Reynhard Sinaga (RS) menghebohkan jagat maya sebab kasusnya yang dinilai para ahli sebagai kejahatan seksual terparah se-Inggris Raya, bahkan dunia. Tak hanya itu, sikapnya selama persidangan sejak 2 tahun silam itu juga menjadi catatan tersendiri bagi penyidik dan publik, menggelitik para peneliti untuk lebih mendalami pribadi RS yang diduga mengidap kelainan jiwa dan terindikasi sebagai seorang psikopat.
Ribuan video hasil kejahatannya tersimpan rapi dalam laptop dan puluhan telepon genggam miliknya. Kepolisian Manchester sendiri menyebutnya setara dengan 1500 keping DVD dengan ukuran lebih dari 3 Terrabyte. Tidak hanya itu, RS tak segan membagikan pengalaman bermalam dengan korban kepada teman dekatnya yang ia akui sebagai hubungan suka sama suka, sebagaimana yang selalu ia nyatakan baik saat diinterogasi maupun saat dikunjungi oleh KBRI di sana.
Sakit Menahun
Kondisi ini sangat mengerikan bagi para korban, pun bagi publik Inggris secara umum meskipun mereka menggunakan asas liberalisme dalam kehidupannya. Perilaku nista ini sangat tidak bisa diterima nalar sehat manapun. Bahwasanya perlu untuk dipahami bersama bahwa dampak ini bukanlah datang tiba-tiba, pun tentang permasalahan personal semata.

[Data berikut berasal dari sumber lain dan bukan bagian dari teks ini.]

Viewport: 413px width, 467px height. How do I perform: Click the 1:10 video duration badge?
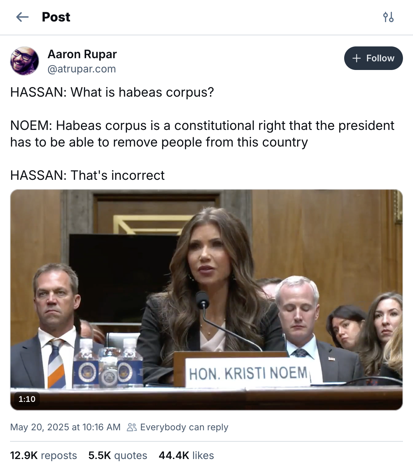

RS adalah satu di antara berjuta orang ‘sakit’ yang berkeliaran di tengah-tengah kita, tanpa disadari. Kesakitan yang dimaksud tentu bukan perkara fisik maupun kemampuan kognitif seseorang, sebab RS lolos dari tuduhan semacam itu. Penyakit yang lebih berbahaya adalah menyangkut moralitas yang kian hari semakin tak dianggap penting oleh individu, masyarakat, maupun negara.

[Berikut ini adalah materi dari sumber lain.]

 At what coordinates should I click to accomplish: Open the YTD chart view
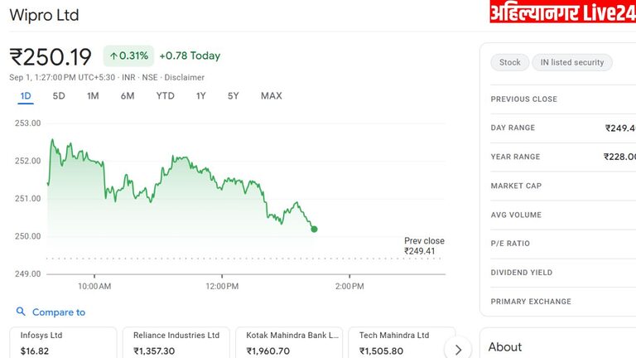click(x=166, y=96)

Secara individu, manusia kini lebih senang mengejar pernak-pernik kemewahan fisik dibanding menghiasi diri dengan kepribadian yang memesona. Pun masyarakat kita, cenderung menghormati orang-orang dengan harta dan tahta, dibanding para pengabdi yang memilih hidup sederhana. Hal ini didukung pula oleh kebijakan pemerintah di bidang pendidikan terutama, yang lebih memilih berorientasi kepada pasar dan sekularisme, disamping menerapkan agama secara integral dalam segala aspek kehidupan.
Hasilnya? Produksi dan prestasi akademik yang menjulang tak seimbang dengan kualitas memanusiakan manusia, ketakwaan pada Sang Pencipta, empati, sikap saling menjaga dalam kebaikan. Semua itu sangat langka ditemukan pada generasi kita. Sebabnya adalah Allah tidak lagi menjadi Dzat yang ditaati dan ditakuti, padahal itu adalah rem utama bagi kita dalam melanggar hak-hak sesama manusia. Menghamba kepada nafsu dan uang adalah penyakit kekinian yang harus segera dicerabut jika ingin benar-benar mencegah munculnya RS atau yang serupa.
Obat Bagi Semua
Bagi masyarakat Islam yang merupakan mayoritas di negeri ini, syariah yang terangkum sempurna dalam Kitabullah dan Sunnah Rasul-Nya adalah rahmat bagi seluruh semesta, ibarat mata air bagi sesiapa saja yang kehausan, obat bagi segala jenis penyakit dan solusi bagi setiap permasalahan yang berkaitan dengan manusia, alam semesta dan kehidupan baik dari skala kecil, menengah, maupun besar.
Secara historis pun sudah tak diragukan lagi, kehidupan Islam telah berhasil mengeluarkan manusia dari kejahiliyahan menuju cahaya selama kurun 13 abad lebih. Toleransi dan kesejahteraan merata bagi semua warga tanpa memedulikan apa agama yang dianutnya. Para Khalifah berhasil memperlakukan rakyatnya setara manusia dengan naluri dan kebutuhan jasmani yang masing-masing perlu dipenuhi secara layak.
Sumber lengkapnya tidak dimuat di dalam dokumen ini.